A new study has found, for the first time, the presence of microplastics in the digestive systems of terrestrial and aquatic birds of prey in Florida, including hawks, ospreys and owls.
Microplastics are not a specific kind of plastic, but rather any type of plastic fragment that is less than 5 mm in length – less than the size of a pencil tip. They enter natural ecosystems from a variety of sources, including cosmetics, synthetic clothing, and industrial processes.
The accumulation of microplastics in birds’ digestive systems could lead to poisoning, starvation and death, according to the study, which was published online in the journal Environmental Pollution. University of Central Florida biologist Julia Carlin is the study’s lead author, said that birds of prey are critical to a functioning ecosystem:
Birds of prey are top predators in the ecosystem and by changing the population or health status of the top predator, it completely alters all of the animals, organisms and habitats below them on the food web.
Past studies have documented increasing amounts of microplastics in the guts of fish, marine birds, and filter-feeding invertebrates, such as oysters.

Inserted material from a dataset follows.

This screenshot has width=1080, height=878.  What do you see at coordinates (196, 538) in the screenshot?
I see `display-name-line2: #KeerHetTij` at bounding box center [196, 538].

There have also been recent reports of whales dying from eating dozens of pounds of plastic, including plastic bags. However, birds of prey have not been thoroughly examined before, partly due to their protected status. The researchers for the new study were able to overcome this by working with the Audubon Center for Birds of Prey in Maitland, Florida, a rehabilitation center that helps injured raptors.
With the center’s permits, the researchers were able to examine the stomach contents of 63 birds that were dead when they arrived at the center or died 24 hours after they arrived. Using dissecting microscopes and spectroscopy, the researchers found microplastics in the digestive systems of all birds examined.

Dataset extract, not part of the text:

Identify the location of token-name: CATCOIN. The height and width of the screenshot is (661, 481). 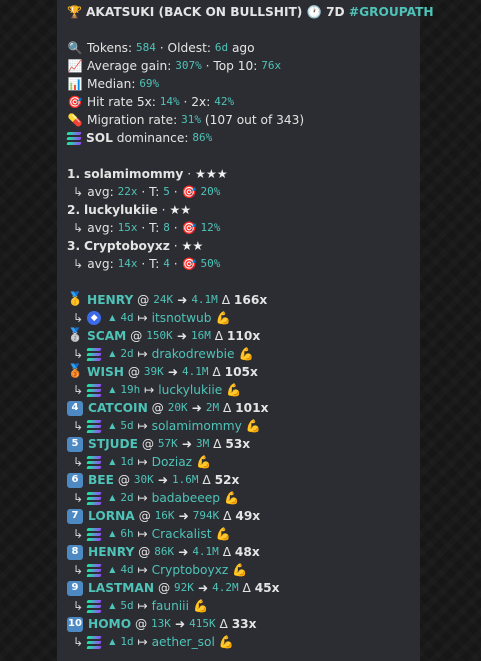
(118, 408).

The most common types of microplastic in the birds were microfibers, which accounted for 86% of the plastics found. Microfibers can come from synthetic ropes or clothing and may end up in ecosystems through wastewater from clothes-washing machines.

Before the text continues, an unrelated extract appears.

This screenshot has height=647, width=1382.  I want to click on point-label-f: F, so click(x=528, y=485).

Study co-author Linda Walters, of University of Central Florida, suggested some solutions to the problem could be removing plastic from open landfills, carefully discarding plastic trash, buying natural fabrics instead of plastic-based ones, and retrofitting water treatment plants and stormwater drains to capture microplastics. Walters said:
We have all benefitted from the convenience of plastics, but plastics do not go away once produced.
Bottom line: A new study has found microplastics in birds of prey – including hawks, ospreys and owls – in Florida for the first time.